Published: Friday, November 03, 2017 @ 4:03 PM
By: Carolyn Cunningham - For the AJC
— Refrigerators have seen a huge bump in energy efficiency since 2000, according to Lifehacker.com. They now use 40 to 60 percent less energy than back then.
With fridges costing an average of $1,100, is it time to flip your fridge?
If you have a fridge more than 20 years old
In terms of maintenance for an older refrigerator, there isn't a lot that can be done to ensure the fridge lasts longer, nor would it be worth the price of trying to make it last a little longer. The best you can do is ensure that your current refrigerator is maintaining a temperature between 37 and 40 degrees. Make sure all foods and liquids are covered because uncovered foods release moisture, causing the compressor to kick on more often which uses more energy.
If your current refrigerator was built in the 1990s or earlier, then it's definitely worth buying a new one. You'll save between $100 and $200 a year in energy costs, according to EnergyStar. If it was made in the last 10 years, you're only looking at energy savings in the range of $5 to $20 a year.
If you're in the market for a new fridge
For energy efficiency, classic top-freezer refrigerators use less energy than side-by-side or french-door types.
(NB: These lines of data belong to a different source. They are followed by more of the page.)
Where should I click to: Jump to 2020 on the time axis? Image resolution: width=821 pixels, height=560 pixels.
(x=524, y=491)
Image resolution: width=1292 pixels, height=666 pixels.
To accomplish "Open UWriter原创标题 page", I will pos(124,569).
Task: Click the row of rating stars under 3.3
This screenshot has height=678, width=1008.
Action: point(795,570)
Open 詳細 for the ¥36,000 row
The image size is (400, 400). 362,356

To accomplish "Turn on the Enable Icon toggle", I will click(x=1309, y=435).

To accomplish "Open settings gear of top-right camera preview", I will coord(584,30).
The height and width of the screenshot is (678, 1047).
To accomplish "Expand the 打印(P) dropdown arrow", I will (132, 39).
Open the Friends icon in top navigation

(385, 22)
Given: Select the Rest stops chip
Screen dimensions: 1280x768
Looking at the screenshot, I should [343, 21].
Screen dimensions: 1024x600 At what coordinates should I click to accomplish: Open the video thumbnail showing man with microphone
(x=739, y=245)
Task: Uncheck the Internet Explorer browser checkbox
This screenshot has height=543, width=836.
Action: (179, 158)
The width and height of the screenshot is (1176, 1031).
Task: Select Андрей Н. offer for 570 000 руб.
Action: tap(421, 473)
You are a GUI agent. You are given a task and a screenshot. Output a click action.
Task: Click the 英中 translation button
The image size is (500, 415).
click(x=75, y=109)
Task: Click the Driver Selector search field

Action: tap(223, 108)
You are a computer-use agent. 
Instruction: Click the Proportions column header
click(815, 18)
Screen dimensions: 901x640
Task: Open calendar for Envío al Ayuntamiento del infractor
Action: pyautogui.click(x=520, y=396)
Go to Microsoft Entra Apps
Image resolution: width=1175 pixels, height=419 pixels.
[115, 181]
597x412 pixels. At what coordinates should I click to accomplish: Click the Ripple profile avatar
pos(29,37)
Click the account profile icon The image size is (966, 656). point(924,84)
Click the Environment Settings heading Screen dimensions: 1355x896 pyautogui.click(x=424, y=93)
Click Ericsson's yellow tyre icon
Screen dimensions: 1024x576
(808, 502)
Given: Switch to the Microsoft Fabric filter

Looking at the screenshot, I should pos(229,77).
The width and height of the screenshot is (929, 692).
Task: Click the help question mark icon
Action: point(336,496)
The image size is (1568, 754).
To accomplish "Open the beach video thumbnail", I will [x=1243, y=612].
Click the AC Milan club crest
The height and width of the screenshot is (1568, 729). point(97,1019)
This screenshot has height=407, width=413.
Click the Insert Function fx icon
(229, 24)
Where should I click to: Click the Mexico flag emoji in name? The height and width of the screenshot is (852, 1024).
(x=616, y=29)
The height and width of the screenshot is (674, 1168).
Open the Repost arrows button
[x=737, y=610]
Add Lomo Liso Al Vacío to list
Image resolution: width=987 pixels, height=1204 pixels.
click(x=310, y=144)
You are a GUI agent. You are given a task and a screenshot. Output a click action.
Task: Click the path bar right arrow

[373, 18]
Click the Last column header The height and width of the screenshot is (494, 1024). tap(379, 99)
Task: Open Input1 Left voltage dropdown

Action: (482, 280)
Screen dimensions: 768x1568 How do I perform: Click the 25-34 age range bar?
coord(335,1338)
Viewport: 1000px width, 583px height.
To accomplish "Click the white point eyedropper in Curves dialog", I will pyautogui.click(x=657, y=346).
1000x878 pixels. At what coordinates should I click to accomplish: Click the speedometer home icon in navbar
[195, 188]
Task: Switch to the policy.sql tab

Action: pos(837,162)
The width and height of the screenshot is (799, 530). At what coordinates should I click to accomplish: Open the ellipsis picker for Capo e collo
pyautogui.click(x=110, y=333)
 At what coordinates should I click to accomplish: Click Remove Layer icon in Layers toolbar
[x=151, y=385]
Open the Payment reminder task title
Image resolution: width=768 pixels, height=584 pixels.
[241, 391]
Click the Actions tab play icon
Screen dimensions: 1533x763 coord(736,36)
According to EnergyStar, a top-freezer fridge costs $45 a year to run, a bottom-freezer refrigerator costs $70 a year and a side-by-side fridge costs $75 a year, so going with a top-freezer fridge will save substantially more compared to bottom-freezer or side-by-side fridges. Of course, the size of the refrigerator, its defrost type and whether the model has a through-the-door ice dispenser can lead to large variations in enerygy use.
An energy calculator is available at EnergyStar.
Which fridge type is the most energy efficient?
The most energy-efficient models aren't necessarily the most expensive, according to bankrate.com. Refrigerators that use the least energy can have relatively modest prices, partly because they're smaller and have fewer features.
The easiest way to compare is to read each model's black and yellow EnergyGuide label which includes a sliding scale that shows the appliance's estimated annual operating cost within the range of costs of similar models. EnergyStar provides this Product Guide for comparisons on annual energy savings.
Rebates and recycling programs by local utility companies and government tax incentives also can help lower the upfront cost of new energy-efficient appliances. Recycling your old fridge can prevent old refrigerant and foam from adding to carbon pollution, according to EnergyStar.